I’m a feminist and I do lots of crunchy attachmenty things (husband does not but in many ways we are ying and yang). I think that I am generally perceived as not-normal by my peers. These peers are typically not feminists & do not subscribe to attachmenty things. So I kind of assumed they naturally went together. Perhaps you could elaborate on this more. Now I’m curious. Certainly, this was not a topic from my university women’s study classes.
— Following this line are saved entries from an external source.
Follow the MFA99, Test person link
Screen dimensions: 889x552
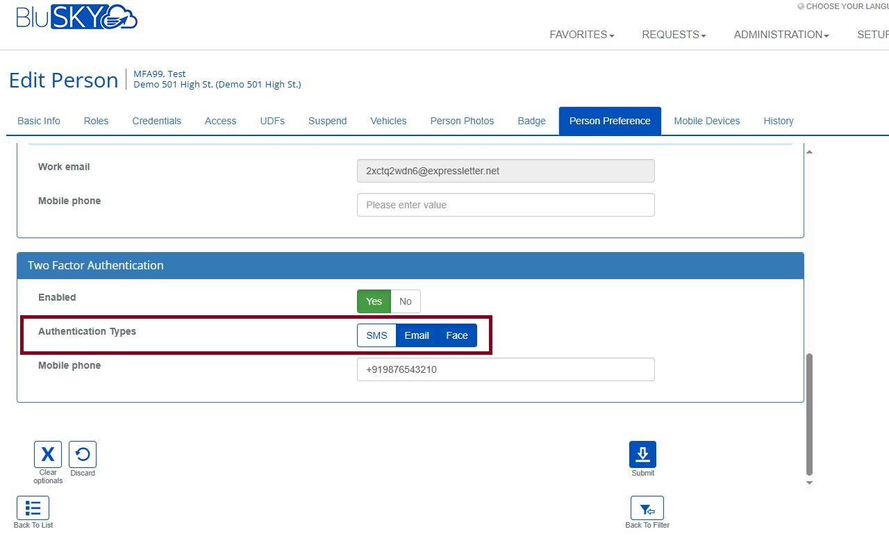click(x=160, y=74)
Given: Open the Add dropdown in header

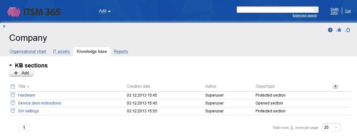Looking at the screenshot, I should (x=105, y=11).
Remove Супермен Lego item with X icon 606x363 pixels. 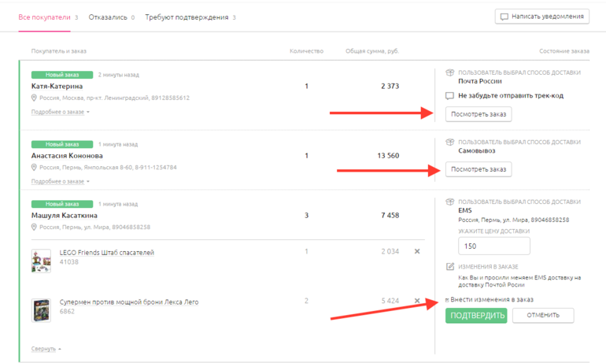click(x=417, y=301)
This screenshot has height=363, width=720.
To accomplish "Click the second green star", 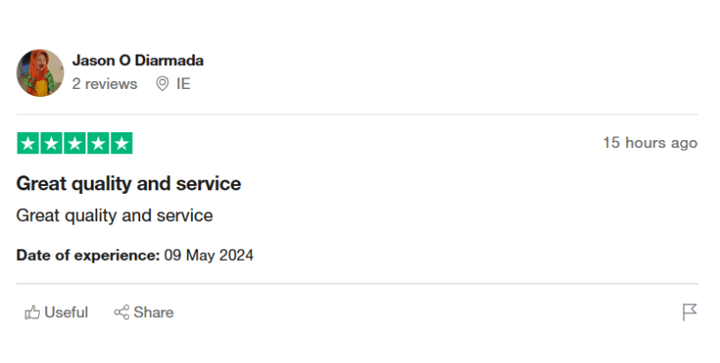I will point(51,143).
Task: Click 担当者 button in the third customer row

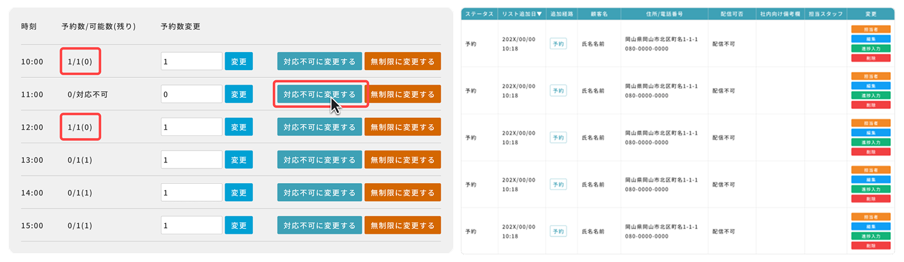Action: (870, 123)
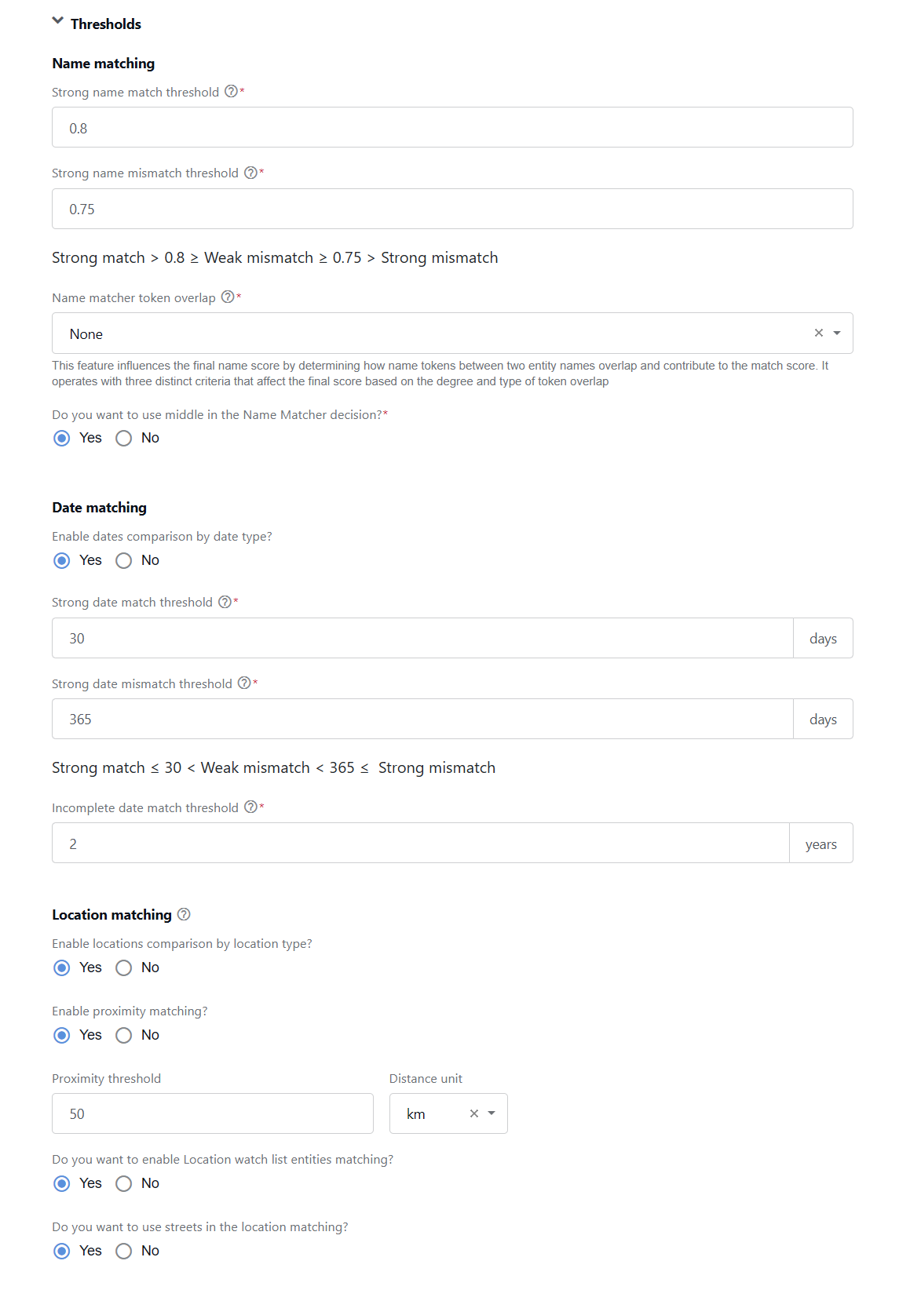Clear the Name matcher token overlap selection
Image resolution: width=899 pixels, height=1290 pixels.
[x=819, y=333]
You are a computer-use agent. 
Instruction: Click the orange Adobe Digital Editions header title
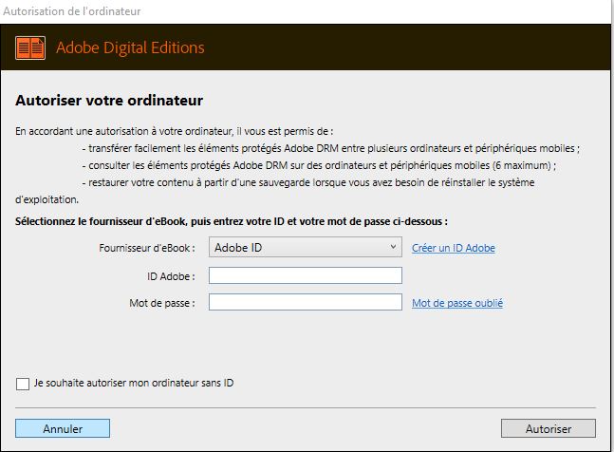pyautogui.click(x=130, y=47)
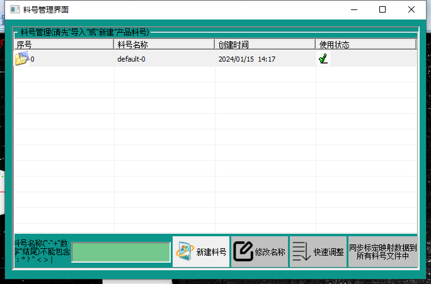The width and height of the screenshot is (431, 284).
Task: Open 快速调整 quick adjustment
Action: click(x=318, y=252)
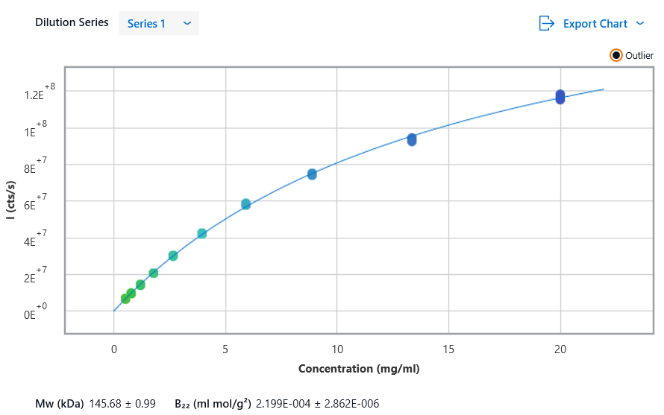Select the data point near 9 mg/ml
664x415 pixels.
coord(312,174)
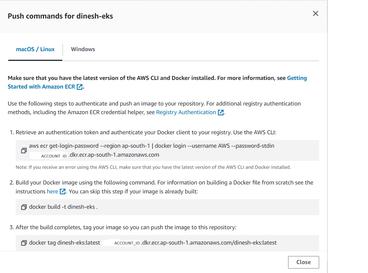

Thank you for this, and for the earlier interview with Ina May Gaskin. I have been contemplating all this since the birth of my first son three years ago. I am often saddened/enraged by the “discussions” that occur in the blog posts and comments sections of feminist sites around children and around natural parenting. I can no longer read Jezebel for instance without being rendered speechless with disappointment at what the writers and readers there say about natural/attachment parenting, whether it be birth, breastfeeding, gentle discipline and so on. It is a horror show – just look over there today at the posts about placenta pills and kiss feeding. Or at any post about natural childbirth, cosleeping, or breastfeeding that has been published over there. I often blame youth and inexperience, but I think it is all part of a cultural context of child hatred. It is my belief that misogyny and pediaphobia are inextricably linked, and I wish that feminists, both young and old, would realize that. The casual denigration of children and mothering that occurs on these sites is poisonous to the movement.
Rebekka, I agree with you so much! I can’t stand going to Jezebel’s site and I often wonder about my feminist, mother friends who love it there. It seems to me that too many of us feminists view feminism through a patriarchal lens. We are feminists as a reaction to patriarchy instead of being feminists because we recognize and respect our humanity and the humanity of all, well, human beings. This, of course, plays out in the conversations we have around parenting and the backlash against attachment parenting behaviors, specifically. It is disappointing to me and I think this is the real reason we haven’t seen as much progress for women in industrialized nations as we would have hoped. I am not a feminist because of patriarchy. I am a feminist because I am a human being and therefore have certain rights that I will insist are acknowledged and respected. Patriarchy is just one tool that is used to try to oppress me. My entire political frame-of-mind is not defined by that one tool.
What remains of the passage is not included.